--- begin Data supplied ---

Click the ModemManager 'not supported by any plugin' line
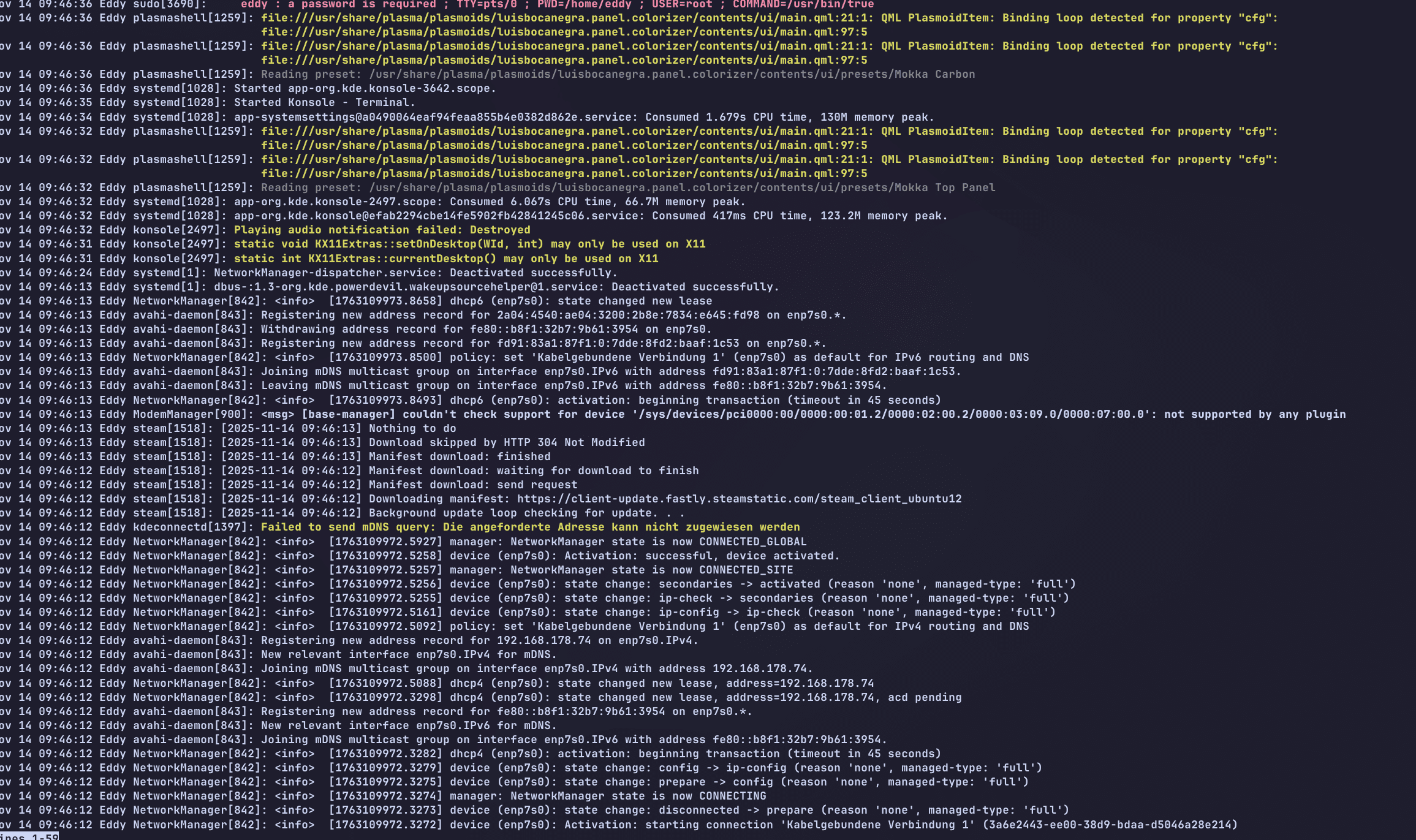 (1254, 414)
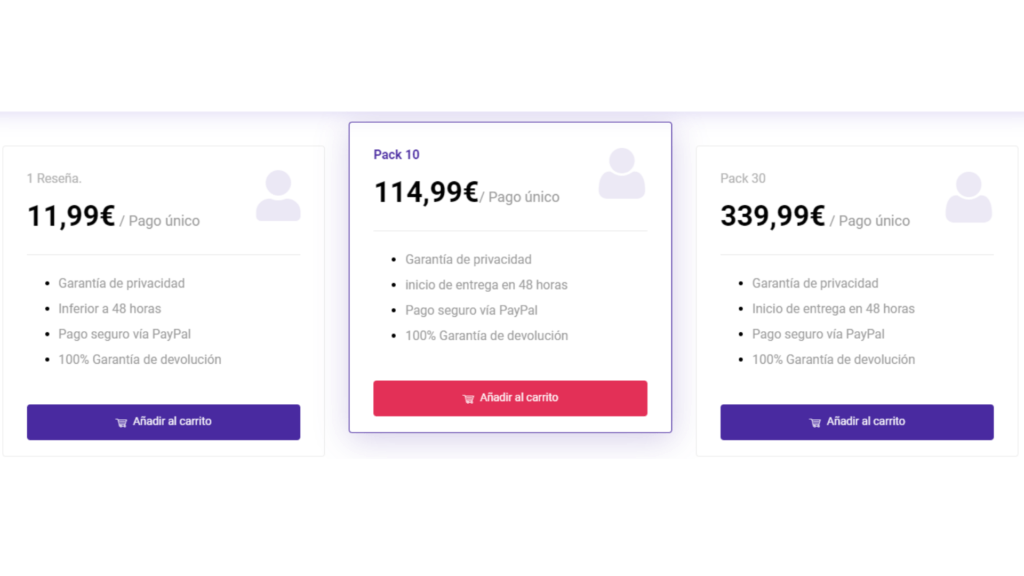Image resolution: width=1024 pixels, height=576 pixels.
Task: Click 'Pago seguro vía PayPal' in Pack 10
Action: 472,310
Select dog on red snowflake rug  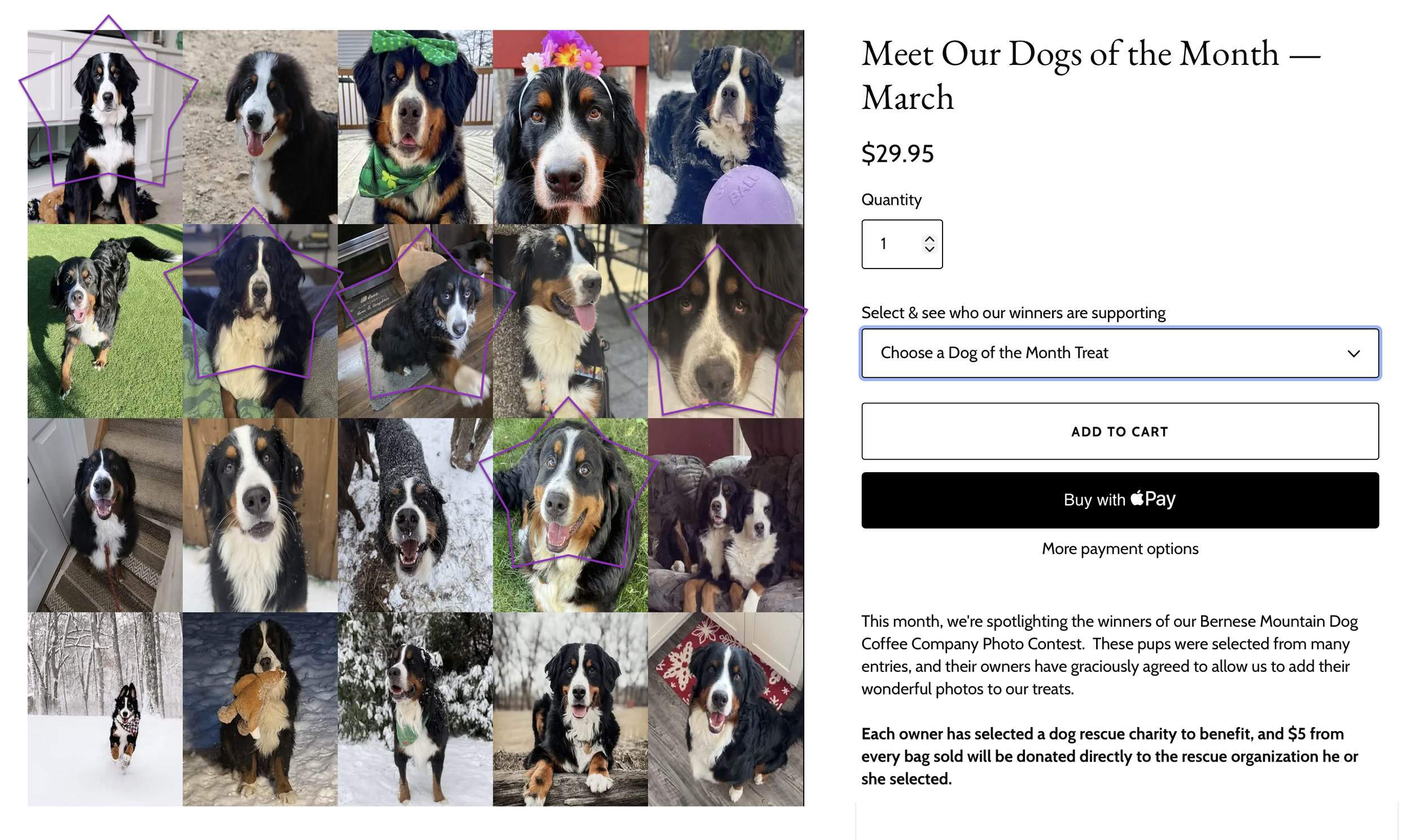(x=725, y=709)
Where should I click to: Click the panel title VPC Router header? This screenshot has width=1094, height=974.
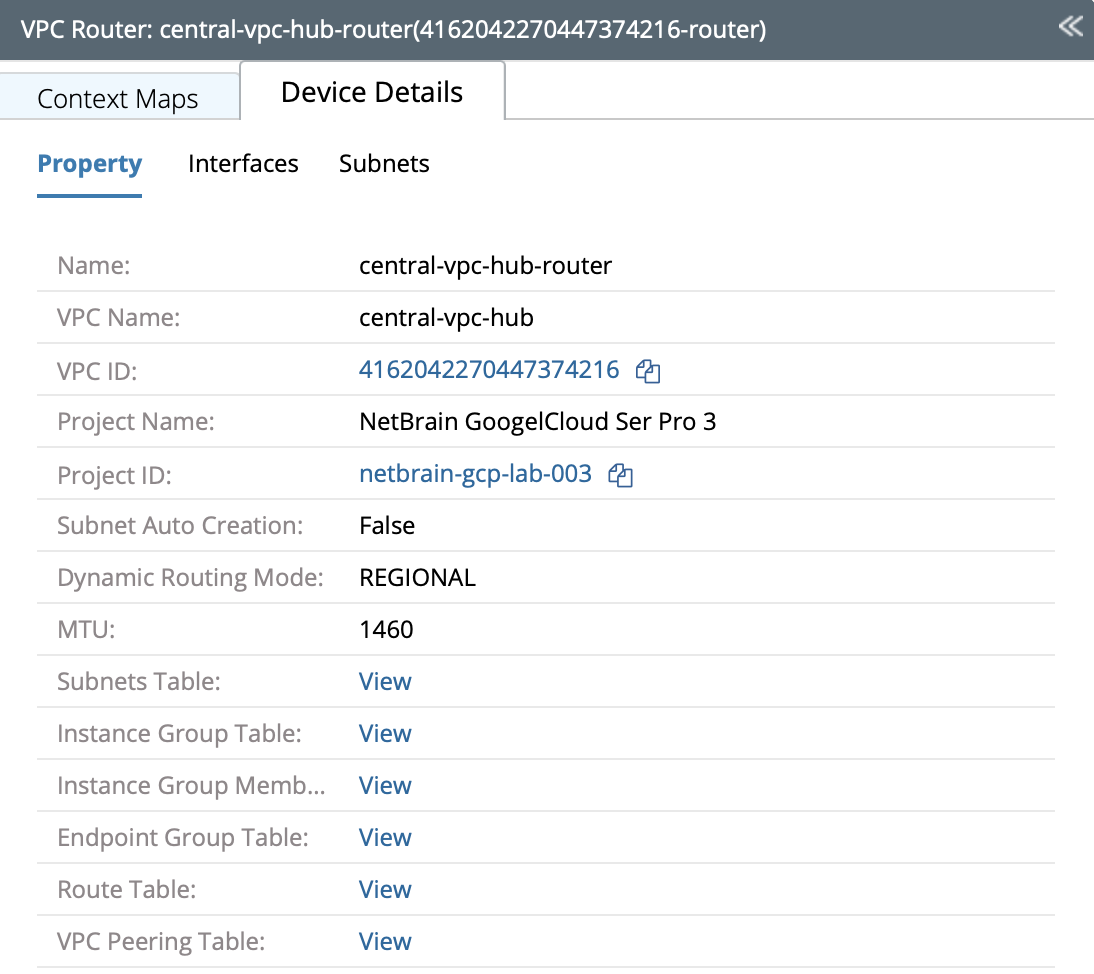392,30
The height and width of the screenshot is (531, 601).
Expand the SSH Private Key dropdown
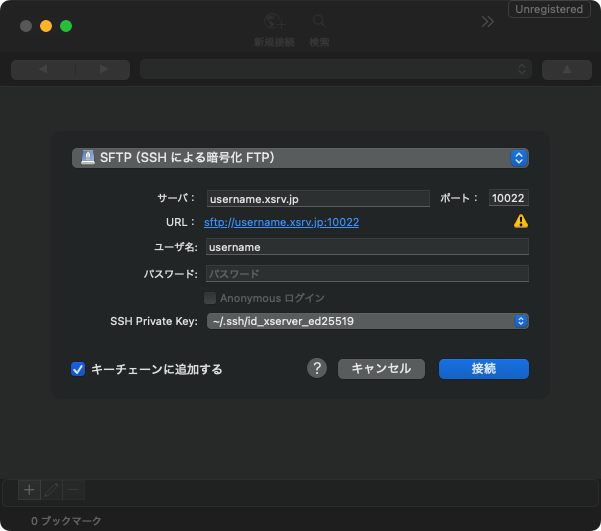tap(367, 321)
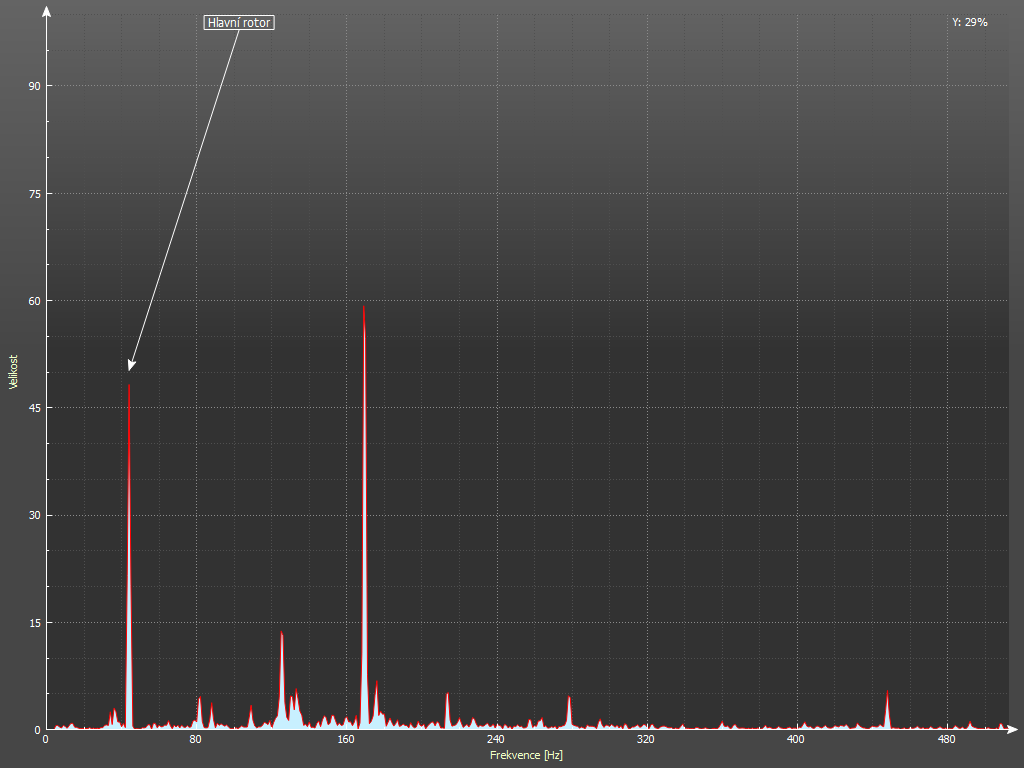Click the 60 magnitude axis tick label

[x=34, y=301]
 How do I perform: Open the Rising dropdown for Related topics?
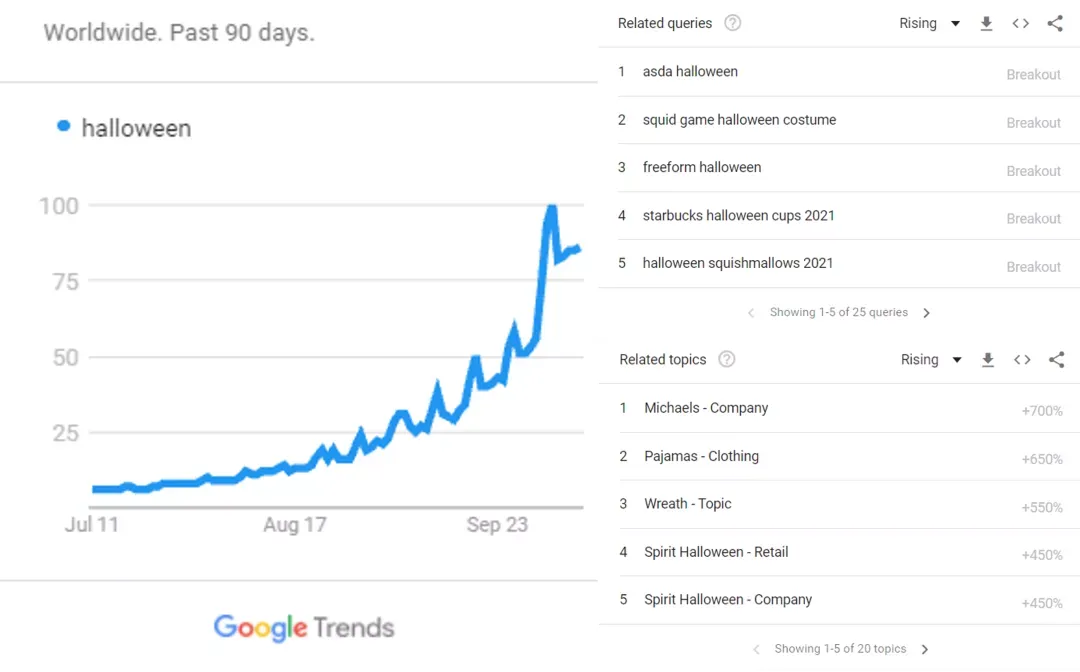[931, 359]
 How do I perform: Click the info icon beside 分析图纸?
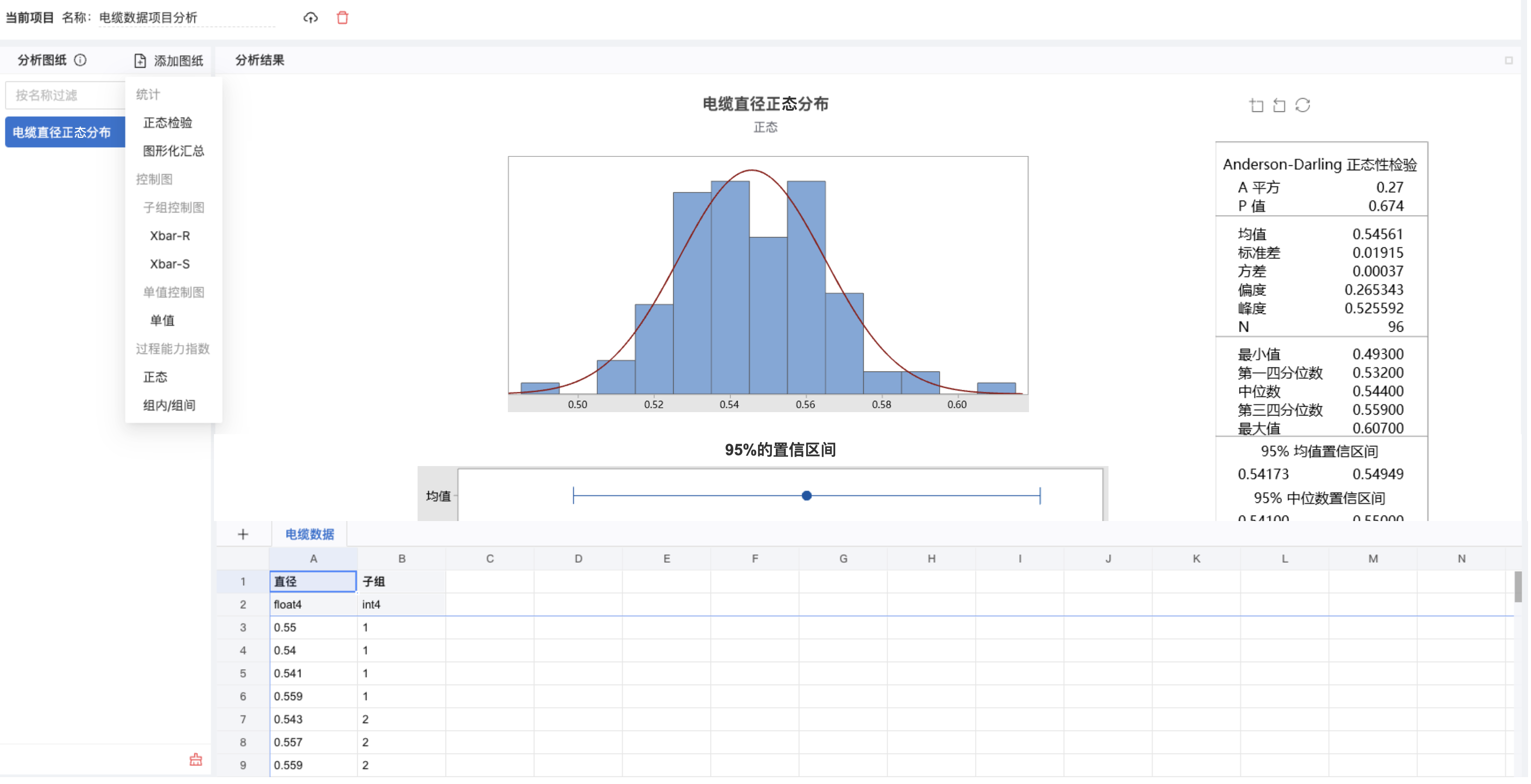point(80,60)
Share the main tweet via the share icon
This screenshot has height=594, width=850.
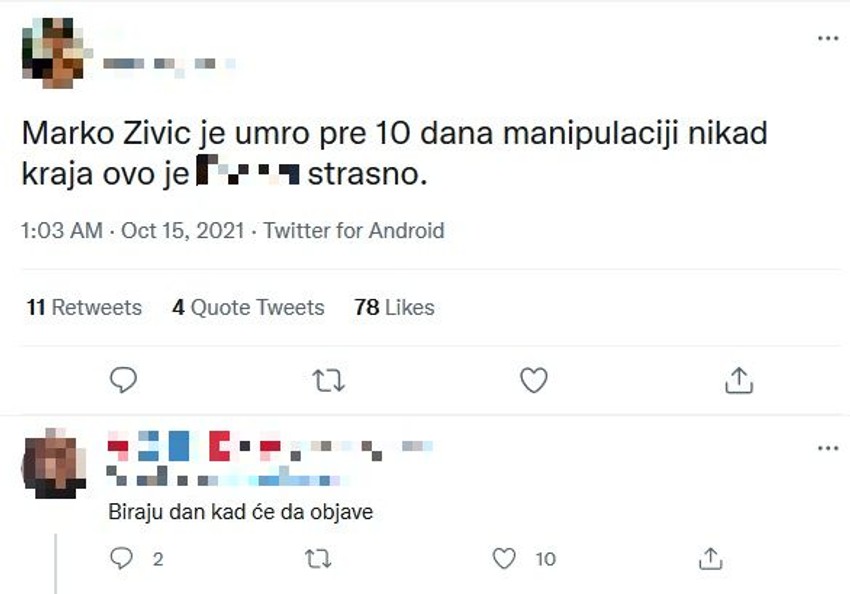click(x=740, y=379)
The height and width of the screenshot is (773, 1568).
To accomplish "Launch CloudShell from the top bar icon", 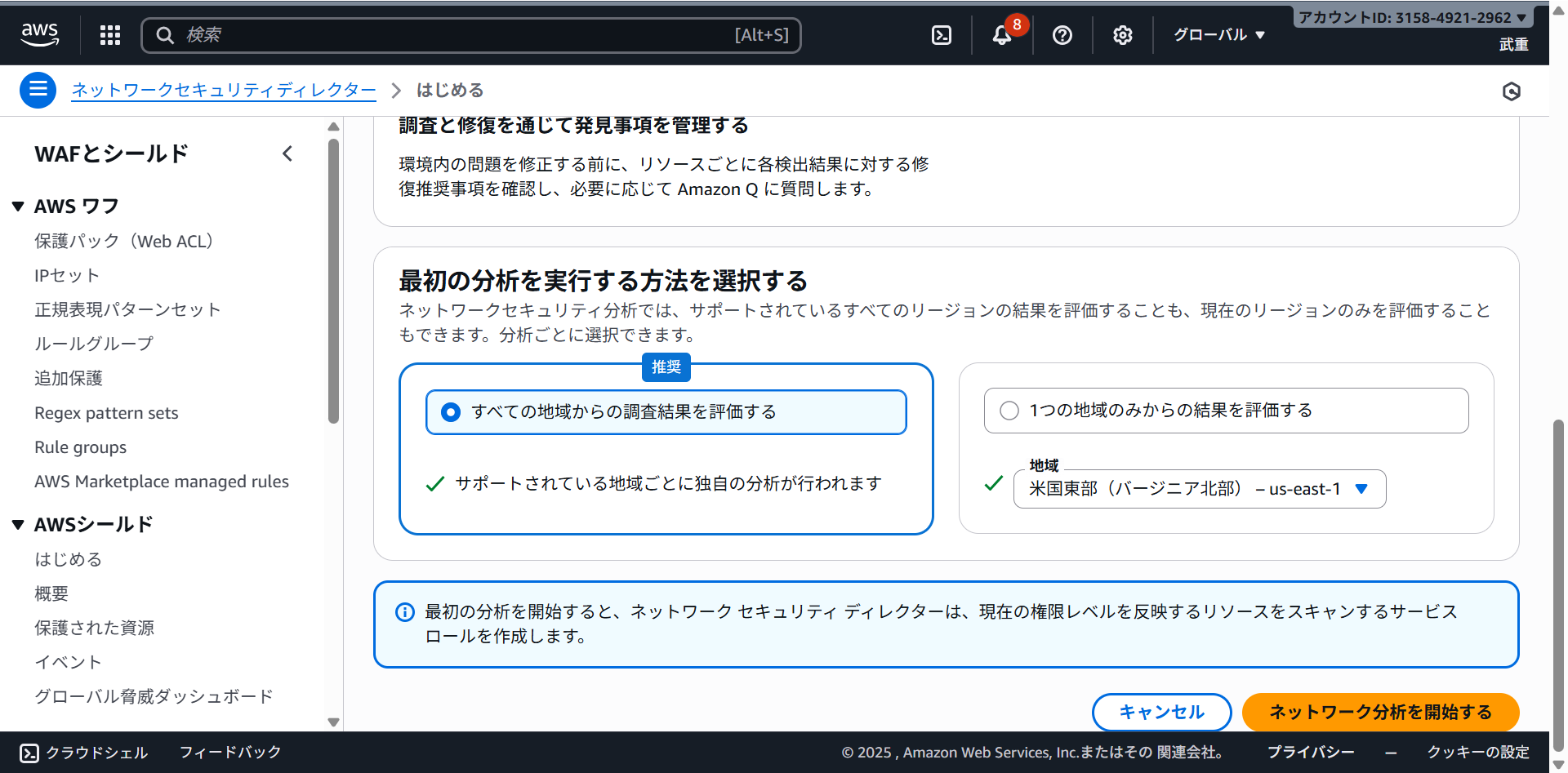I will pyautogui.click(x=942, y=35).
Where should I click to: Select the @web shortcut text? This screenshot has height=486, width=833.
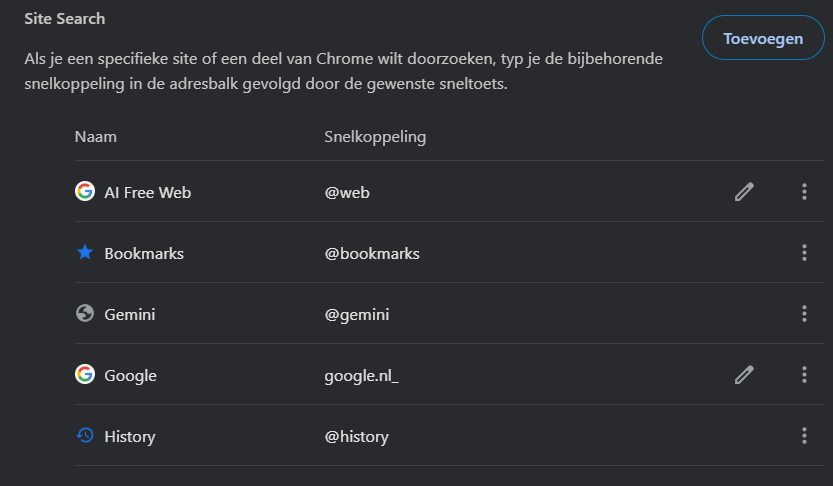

--- end Data supplied ---

To be done
Give everything in the records from the line containing "How do I perform: Open" down to the line containing "click(x=740, y=379)" as a Markdown table with the columns No. and Line, one row per line and blank lines left out. Leave the pictures out of the table.

Full output
| No. | Line |
|---|---|
| 1 |  How do I perform: Open the Rising dropdown for Related topics? |
| 2 | [931, 359] |
| 3 |  How do I perform: Click the info icon beside 分析图纸? |
| 4 | point(80,60) |
| 5 | Share the main tweet via the share icon |
| 6 | This screenshot has height=594, width=850. |
| 7 | click(x=740, y=379) |